Reading first-hand accounts of medical professionals who dealt with AIDS victims during their last legs, watching clips of queer men and women who were terrified to love one another, and reading court documents of the US government actively opposing AIDS research, treatment and prevention made me sick to my stomach. However, I was grateful to be learning about it since so many people's lives and stories had been hidden by conservatives for so long.

You can imagine my elation to find that Pose dramatized all of these historical events and more just months after I learned about them in-depth.

But this show hits on many more points for me.

For one, I have a massive crush on Indya Moore, who I found through Instagram from following many other LGBT+ activists and trans entertainers.

What's way more important about the cast than my girl crushes, though, is that every queer character is played by an actor who identifies the same way in real life. In fact, Billy Porter and Dominique Jackson—who play Pray Tell and Elektra, respectively—are legends in Ball culture. Though many of the other cast members are too young to have been there from the start of the movement, like Porter and Jackson, their first-hand experience with the topics makes the show that much more heartbreaking, moving and sincere.

Accordingly, they do an unsurprisingly outstanding job at portraying trans and queer issues that are relevant both then and now, like discrimination within the LGBTQ+ community, queer sex education, homelessness in LGBTQ+ youth, the disproportionate struggle trans women of color face in comparison to other disadvantaged groups and how to address misgendering.

This is so important, especially now, for people to learn about.

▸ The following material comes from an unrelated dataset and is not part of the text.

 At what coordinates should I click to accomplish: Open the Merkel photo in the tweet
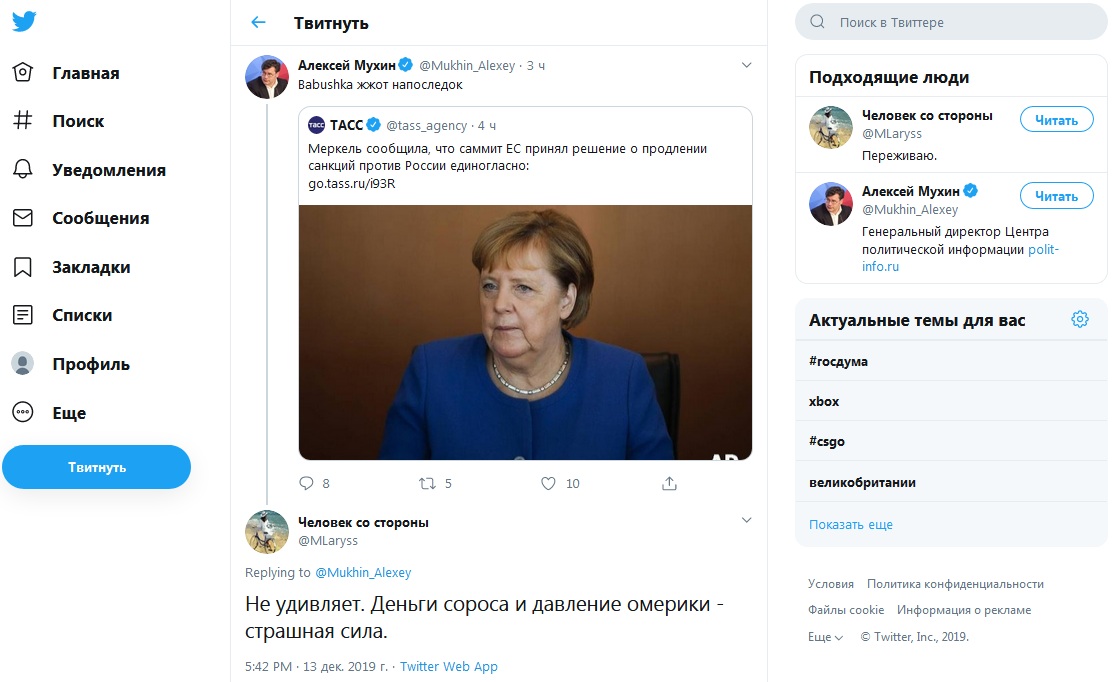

There are many LGBTQ+ people I know even today that have no idea about the community's history or how it affects today's reality. Some people frankly don't even care. For these people, I think we owe it to those who paved the way before us to be educated on their struggles and sacrifice.

For straight, cisht people who come across it, Pose might be a glimpse into a world they'd never even heard of, let alone cared about.

Because of these viewers, it becomes that much more important for people to learn about these things straight from the horse's mouth, and not by some watered-down, distorted interpretation of the truth. Pose gives us that.

When I first sat down to write this article, I had every intention of going into all my favorite scenes in detail complete with my feelings about each one. However, in the spirit of Pride season, you'll just have to go to Netflix and see for yourself.